There were so many different kinds of footwear to choose from, I didn’t even know where to start. I decided to try on a pair of boots that looked fairly forgiving. At first, it seemed promising, but after squeezing my right side barge into the boot, a passing shopper told me I was “wearing them wrong.” Since that doesn’t mean anything (how can you wear a shoe wrong?), I simply took it as a sign that my feet made things look so awkward that it moved a woman to disgust. So, I moved on. Next I thought maybe a nice pear of penny loafers would do the trick. I searched for a pair made of especially supple leather, but the only loafers soft enough also looked like someone had removed them from a corpse at Off-Track-Betting, so I moved on again, hoping the third time was a charm.

Ah, the sneaker department, built for comfort and motion, I was sure I’d hit the jackpot there – and I did!
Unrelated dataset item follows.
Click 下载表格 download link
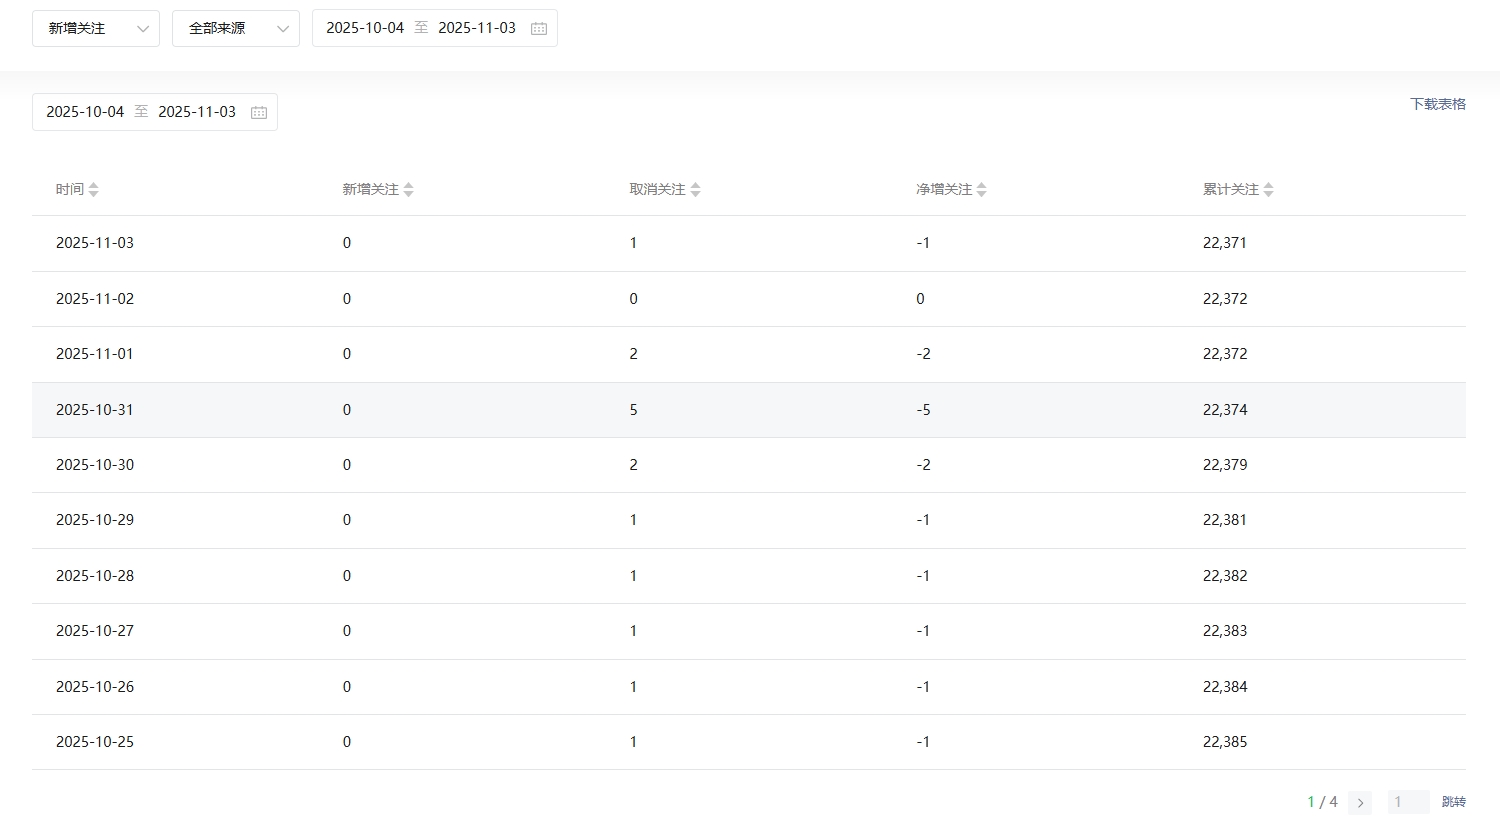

I actually found a number of sneakers that fit my feet and didn’t feel like I had strapped a live hornet’s nest to the end of my legs. Could it be true? Dare I dream? I stood up to take my first step, cautiously excited, and it worked! I was overjoyed with shoe-love, overcome by the relief of a long journey completed, and then, without thinking, I took a step with my right foot – and promptly tumbled, knocking over a can of used temporary socks in the process. As I got back up, covered in other people’s foot fungus and bunion-juice, and after I vomited, I diagnosed the issue. It seems that even though my right shoe fit, it rested at a forty-five degree angle to the floor because my foot was curled so far under. My hopes had been dashed, and the shoe-warehouse suddenly began to feel like that nightmare where you keep running down an infinite hallway with something chasing you. There were endless rows of shoes I couldn’t use, and I was being chased by my own feelings of self-pity - a pushy and handsome version of myself. So I left, dejected and under-shod, resigning myself to wrapping my feet in old washcloths and duct-tape.
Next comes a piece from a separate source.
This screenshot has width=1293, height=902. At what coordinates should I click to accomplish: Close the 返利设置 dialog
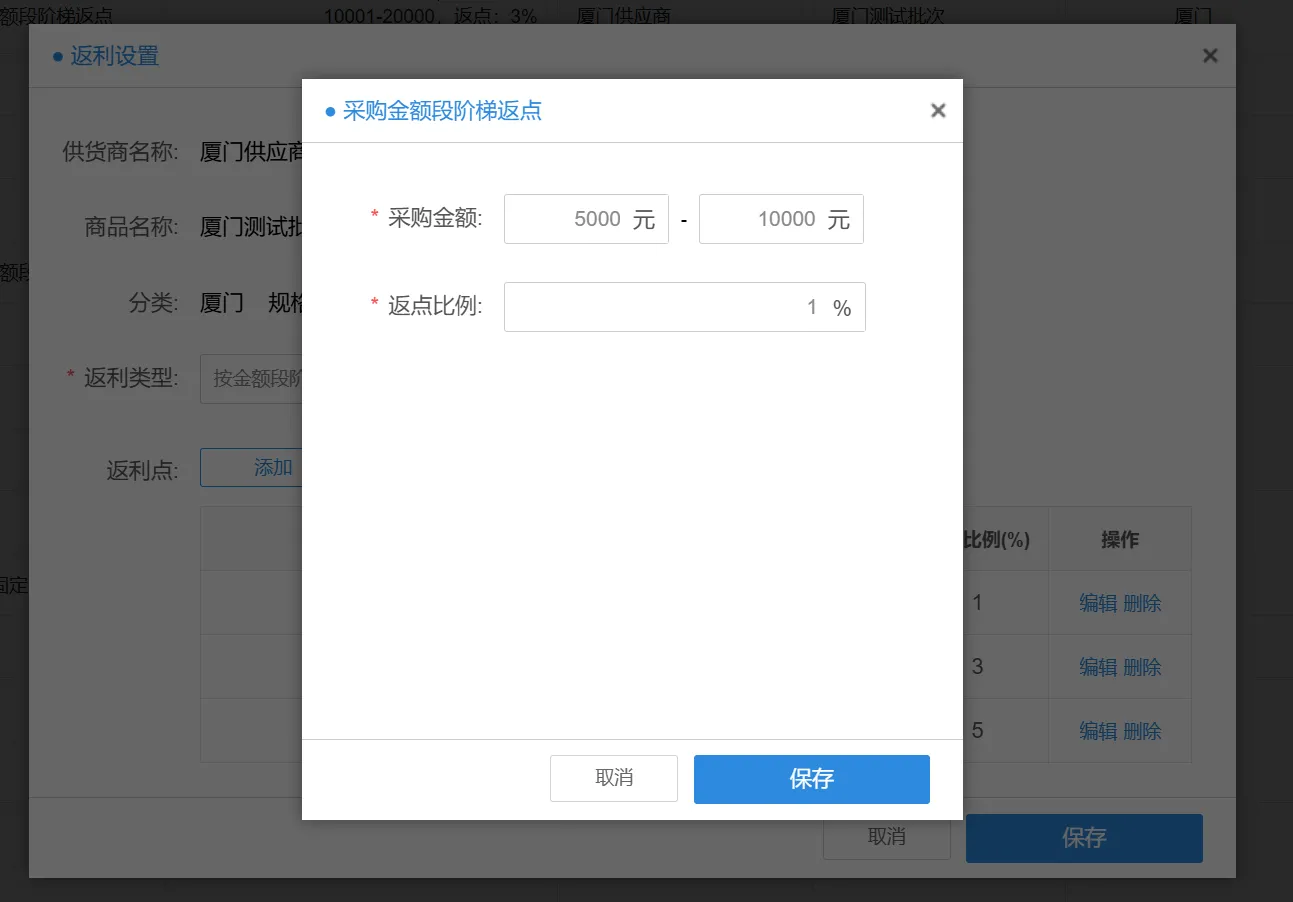[x=1210, y=55]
For a while I wore slippers everywhere, and even though a disturbingly large percentage of individuals never noticed (look down, people!), I knew it wasn’t a long-term solution. I consulted with my doctor about specially crafted shoes, but then I found out what custom orthotic shoes actually looked like. Picture the dress shoe of Frankenstein’s monster and add a 3-inch sole, and you have your answer. Wearing the wingtips of a 1950s catholic nun doesn’t exactly scream sexy. So the best I could do was wear the only pair of sneakers I had that didn’t feel like my feet were being pressed into a Jell-o mold in the shape of a trout, and didn’t make me feel like I was balancing on a tightrope all day long, and I’ve been wearing them ever since.

Yesterday’s attempt to cobble and alter my own pair of sneakers, and by cobble I mean buy and by alter I mean cut with a razor blade, worked about as well as you’d think. When the procedure resulted in the loss of the patient, I had to fish my old sneakers out of the garbage and patch them up the best I could. There’s no telling how long they will last, but as of now I have no other alternative. Unfortunately, after 20 years of rheumatoid arthritis, the battle of Dan Vs. Shoe rages on, but there’s hope of surgery on the horizon, and, if that doesn’t work, there’s always that washcloth-duct tape thing.